While scores vary among individual schools, pass rates on Standards of Learning tests in Wise County as a division surpassed or met the state rates in every subject, while Norton city topped the state in all but one content category.

Where city schools missed, they missed big, however, with just 59 percent passing the SOL writing test as compared to 76 percent statewide. The Norton division dropped by five percentage points over its 2017-18 performance in writing and by 10 percentage points over two years ago.

Wise County as a division also dropped in writing pass rates, down 9 percentage points over last year to 76, even though Central and Union high schools each logged 100 percent pass rates. Eastside High School dropped 9 percentage points to 76.

Statewide, the 76 percent English writing pass rate was down from 78 percent the previous year.

In reading, both county and city test scores showed small improvements and were ahead of state pass rates, which showed a small comparable gain. The county division's pass rate was 86, up one percentage point over last year, and Norton's was 83, up 2 percentage points. Statewide, 78 percent of students taking reading tests passed, compared with 79 percent during 2017-18.

Norton's pass rates in science topped both county and state, gaining 4 percentage points over last year to hit 91 percent. The county division had a 90 percent pass rate in science, up one percentage point, while the state pass rate was just 81 percent, unchanged from the previous year.

Wise County led in pass rates on new mathematics tests introduced during 2018-19, with 93 percent, up 3 percentage points. Norton had a pass rate of 87 percent, with an improvement of 5 percentage points over last year. Statewide, 82 percent passed the new mathematics tests, compared with 77 percent last year.

Locally and statewide, overall pass rates in history/social science dropped, although by a little less locally.

The Wise County performance in history showed a 90 percent pass rate, down 3 percentage points. Norton pass rates dipped by 2 percentage points to 86.

Statewide, 80 percent of students tested in history/social science passed, compared with 84 percent in 2017-18.

REFLECT REVISIONS

In its announcement last week, the Virginia Department of Education noted that the results reflect changes in student test-taking patterns last year caused by revisions to the commonwealth’s diploma and school accountability standards, and the introduction of new mathematics tests in all grade levels.

Revisions to the Standards of Accreditation that were approved by the state Board of Education in 2017 and became effective last year reduced the number of SOL tests high school students must pass in order to graduate. Under the revised regulations, students who meet the testing requirement in a content area do not have to take another test in the subject unless additional testing is required for the school to comply with federal testing requirements. Previously, high school students continued to take end-of-course tests even if they had already earned the credits in the content area necessary to graduate.

The 2018-19 school year also saw the introduction of new math SOL tests reflecting revisions to the state mathematics standards approved by the state Board of Education in 2016. The introduction of the new tests marked the end of the three-year transition to the revised standards.

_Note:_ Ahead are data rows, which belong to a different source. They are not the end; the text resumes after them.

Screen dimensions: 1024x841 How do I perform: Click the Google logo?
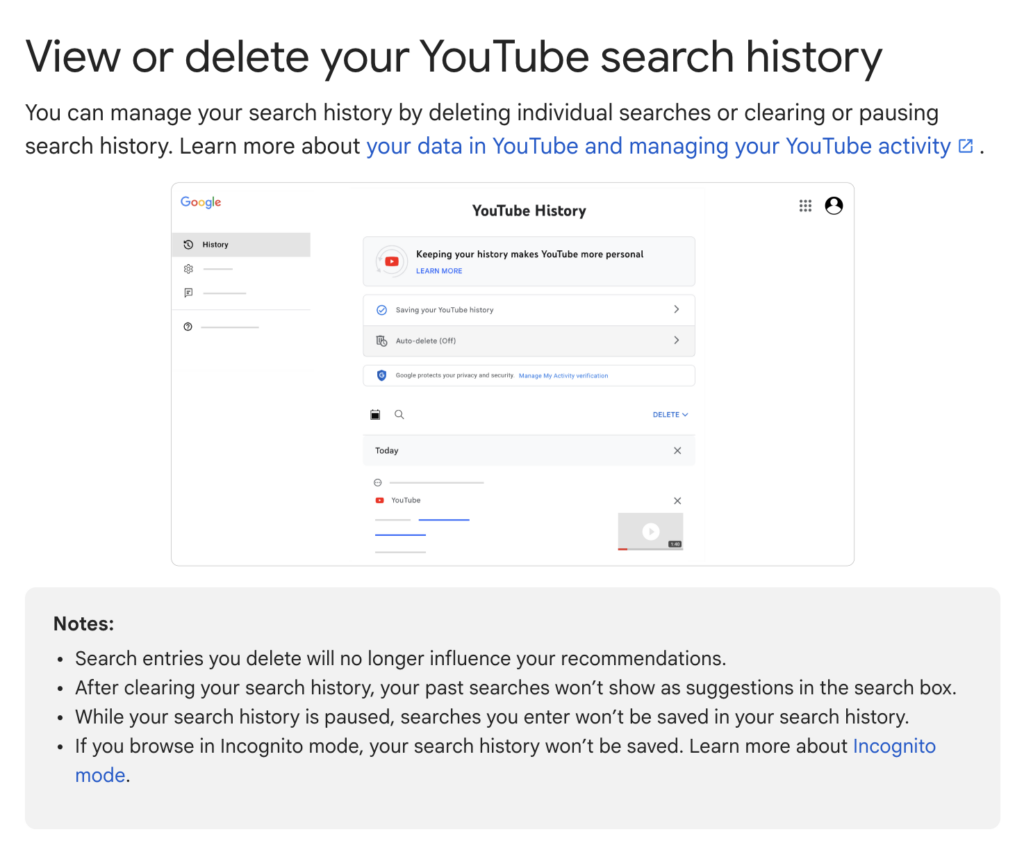[x=201, y=202]
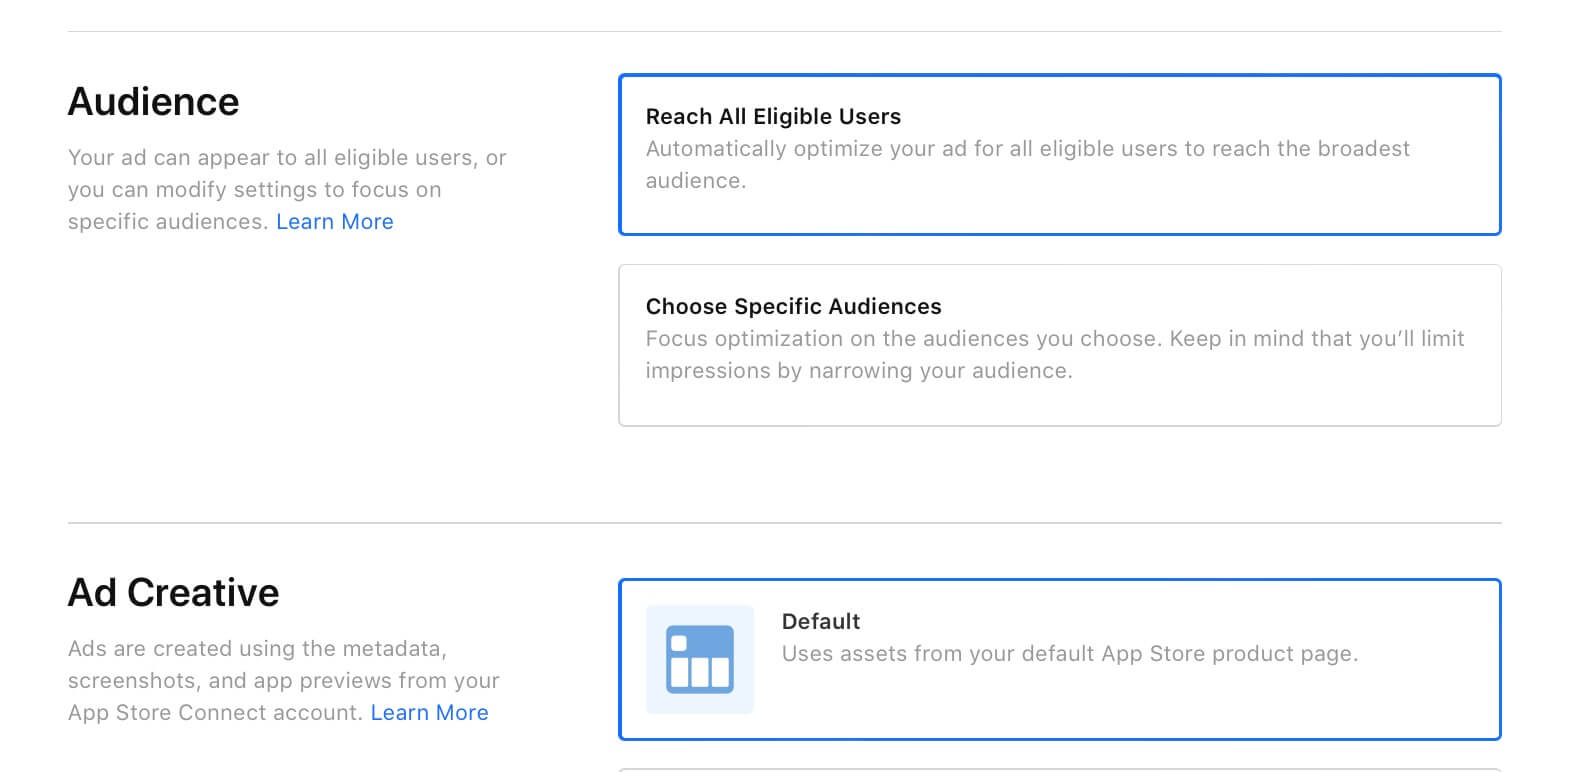This screenshot has width=1578, height=772.
Task: Select the Choose Specific Audiences option
Action: point(1059,345)
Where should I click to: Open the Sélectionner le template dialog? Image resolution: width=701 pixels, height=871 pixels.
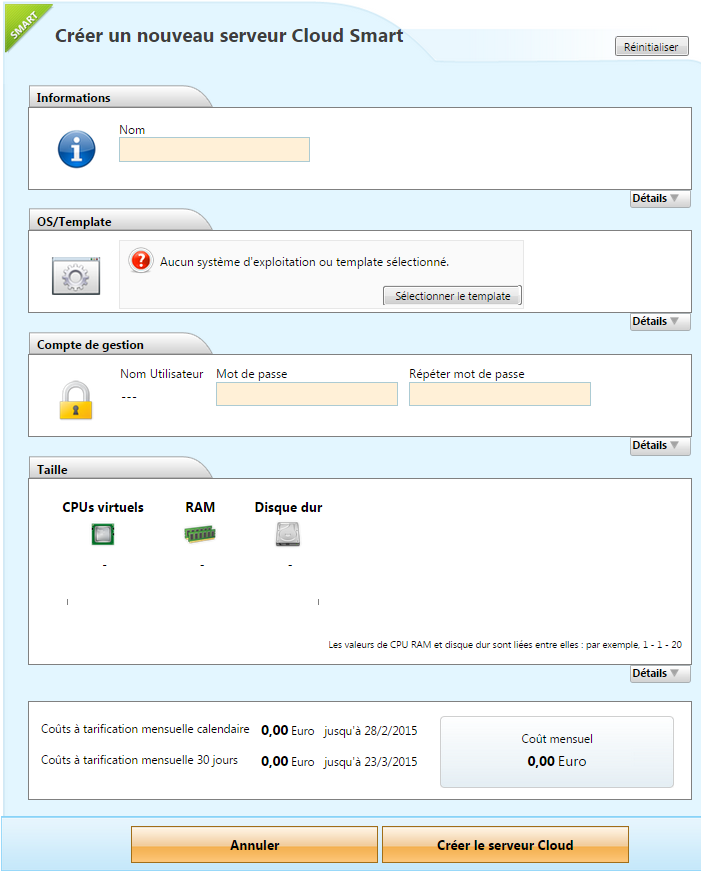point(452,296)
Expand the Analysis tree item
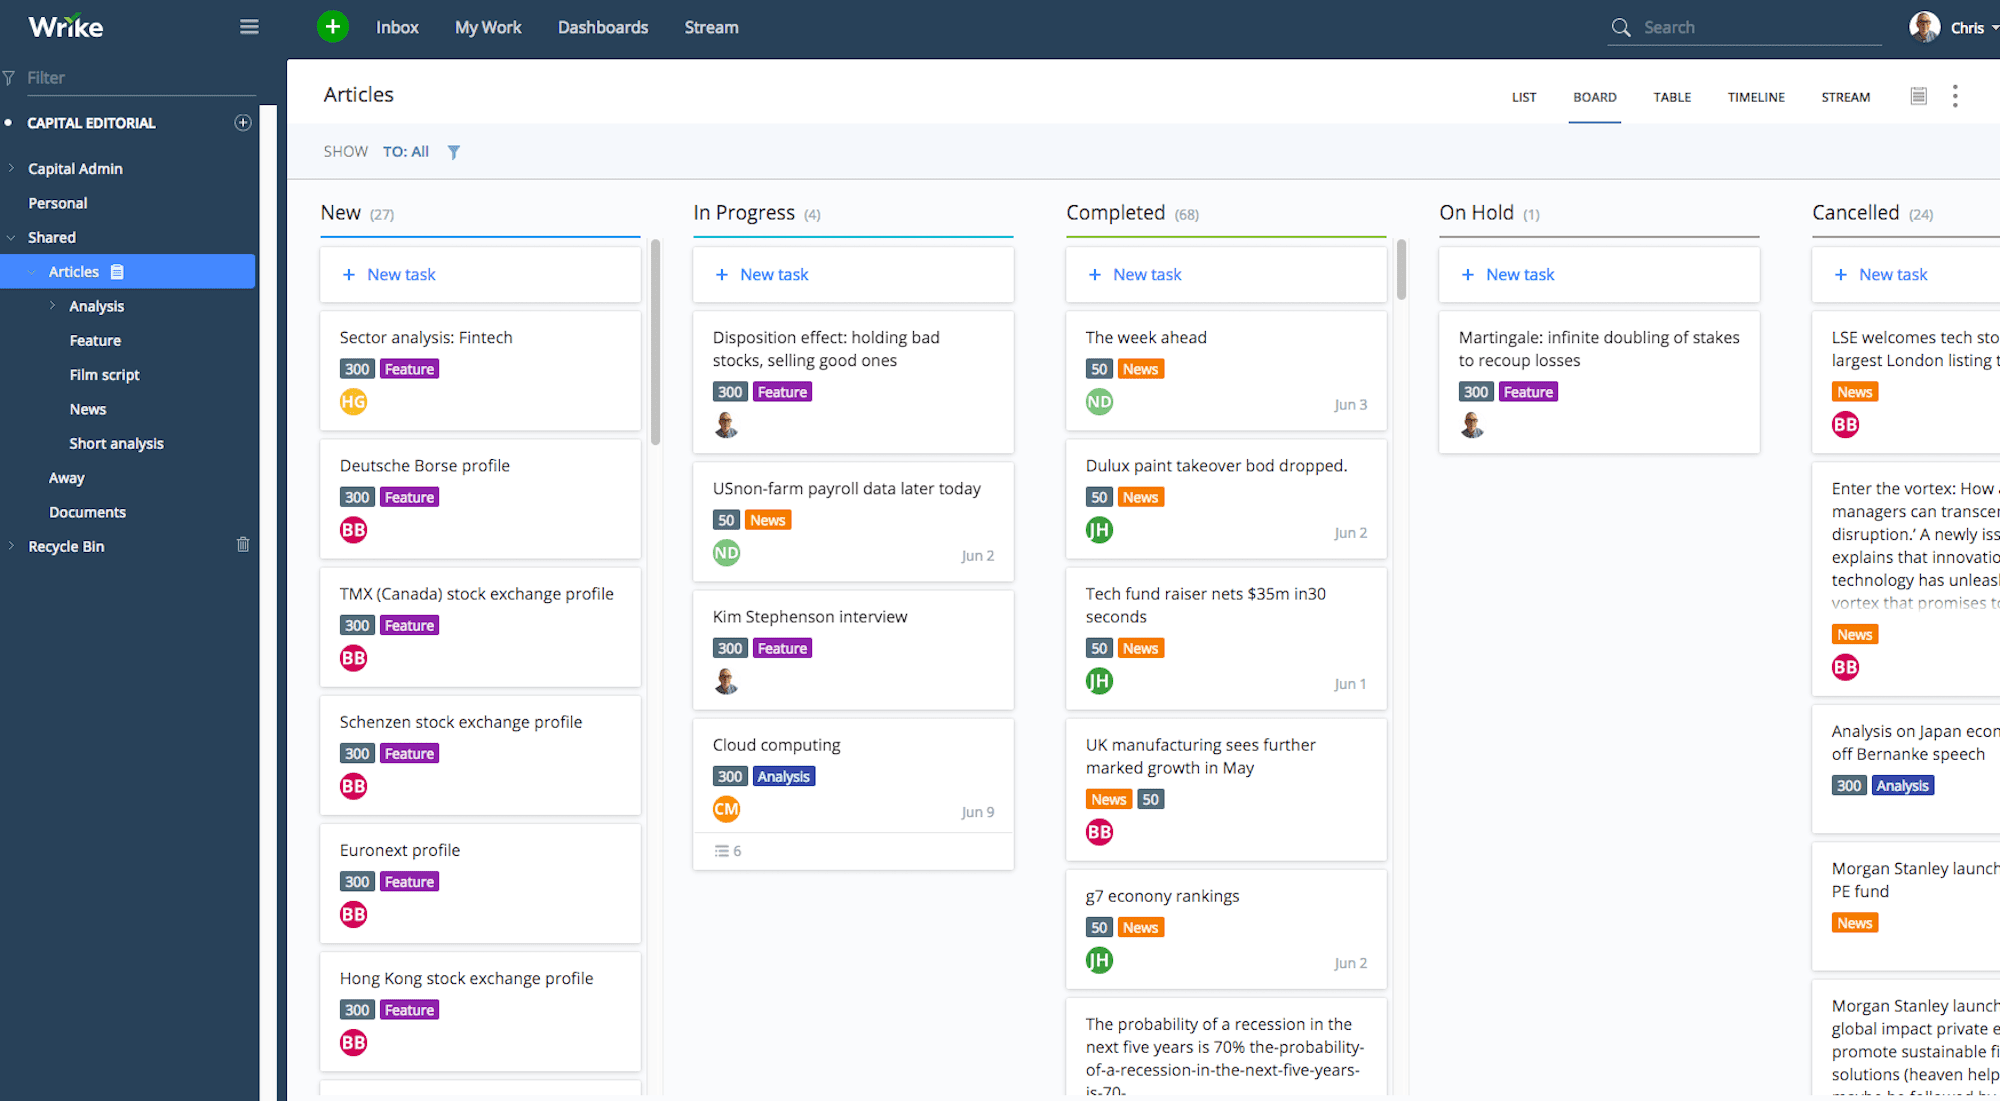Screen dimensions: 2000x1101 click(50, 305)
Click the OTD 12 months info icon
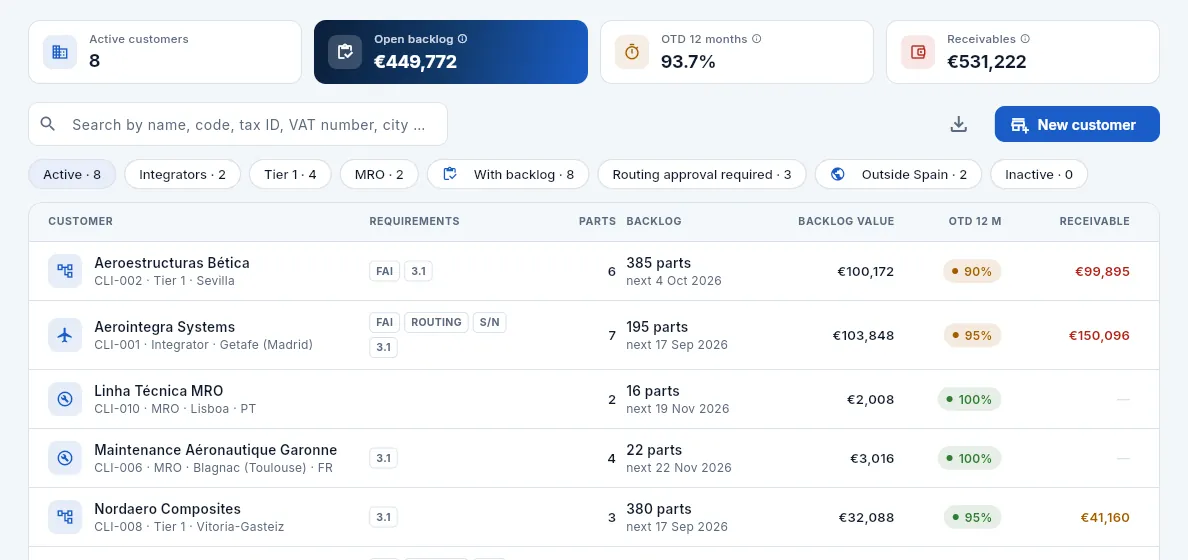The width and height of the screenshot is (1188, 560). click(x=756, y=39)
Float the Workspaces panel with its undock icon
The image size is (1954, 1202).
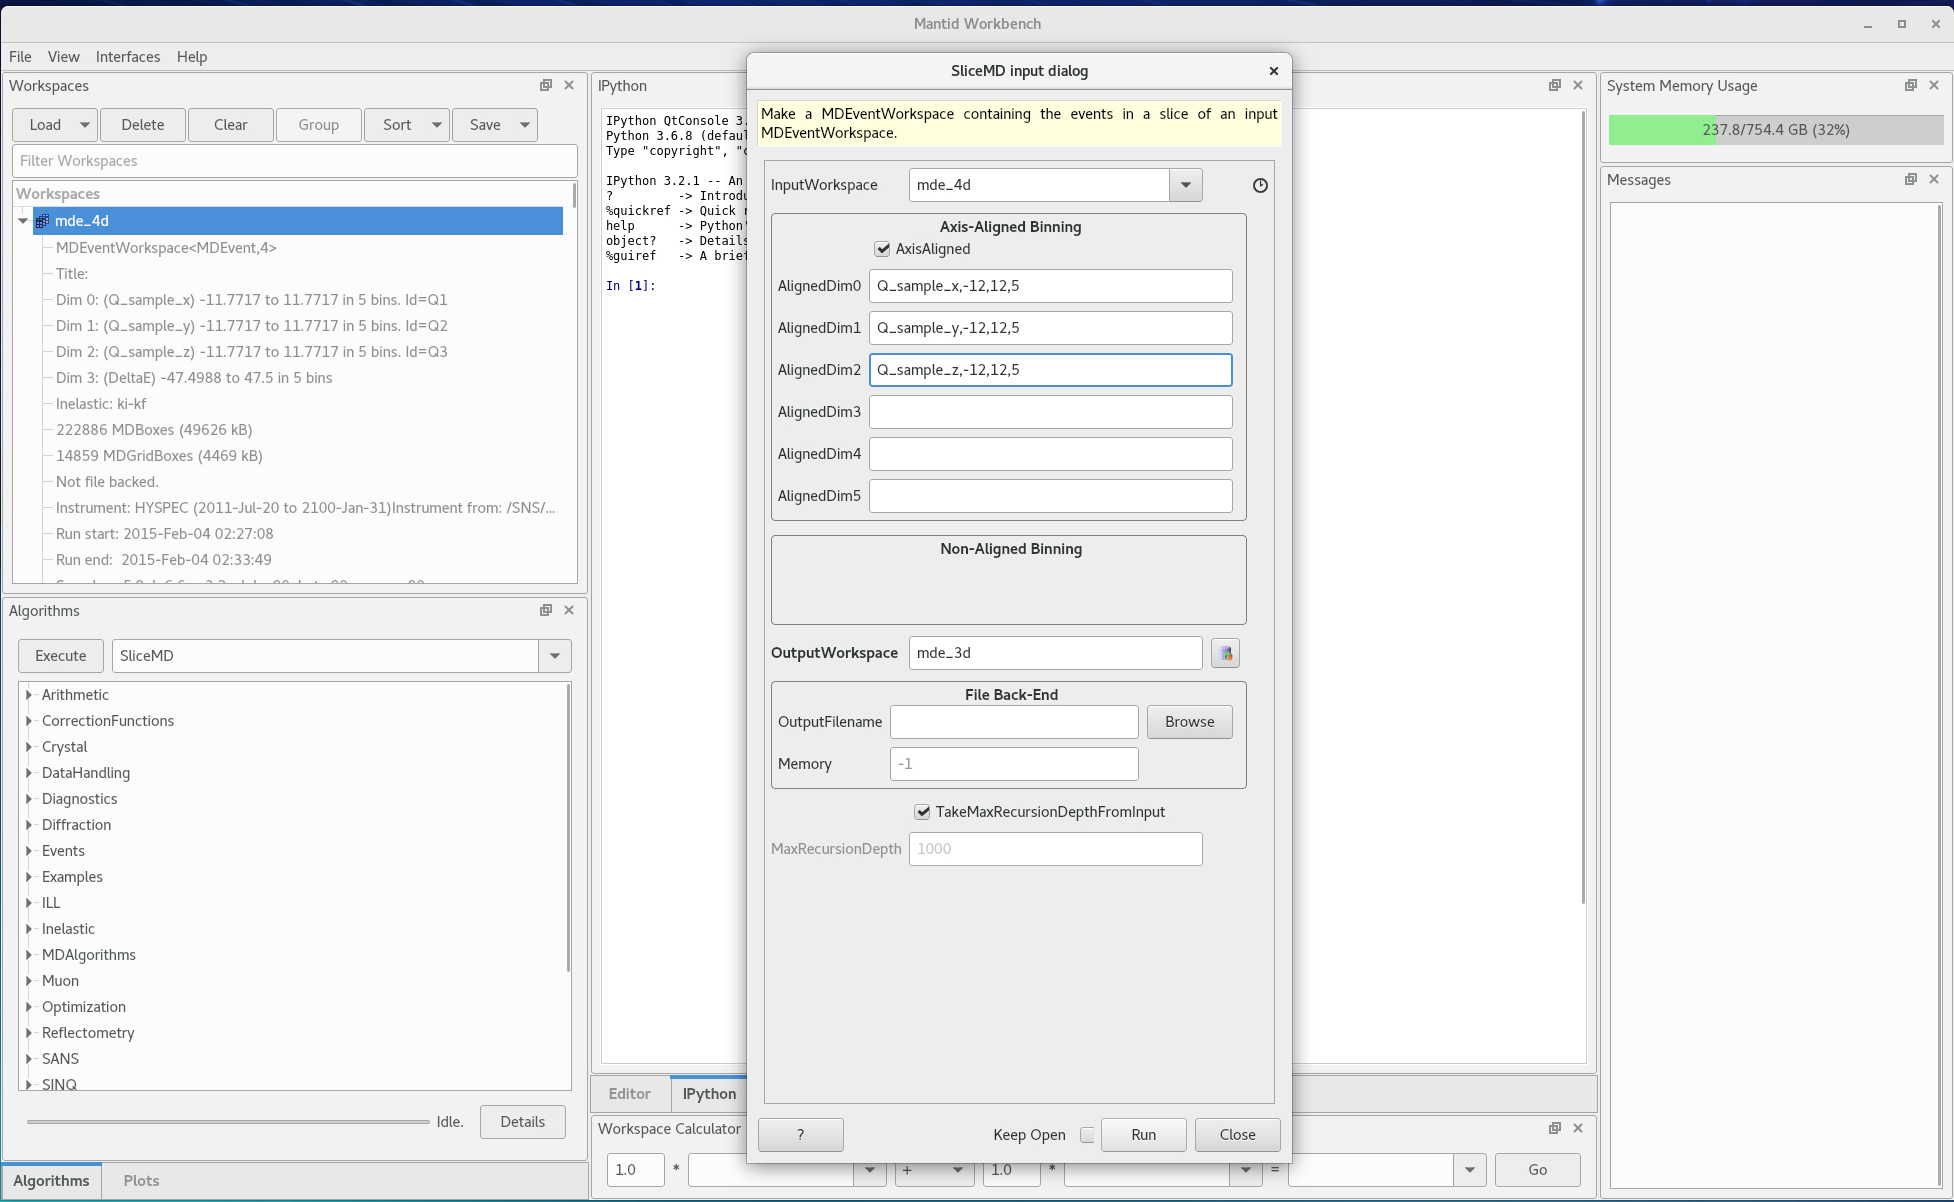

“The achievement in a school, a division or in the commonwealth as a whole must be viewed in the context of these changes in student test-taking patterns, standards and assessments,” Superintendent of Public Instruction James Lane said. “These changes were significant and performance on last year’s SOL tests marks the beginning of new trend lines in mathematics, science and history.”

Additional information on the performance of students on SOL tests during 2018-19 — including pass rates for schools and school divisions — is available on the VDOE website and on the online School Quality Profiles.

VDOE will announce school accreditation ratings for the 2019-20 school year in September. Accreditation ratings reflect achievement in English, mathematics and science; student growth toward proficiency in reading and mathematics; progress toward closing achievement gaps in English and mathematics; and other school quality indicators.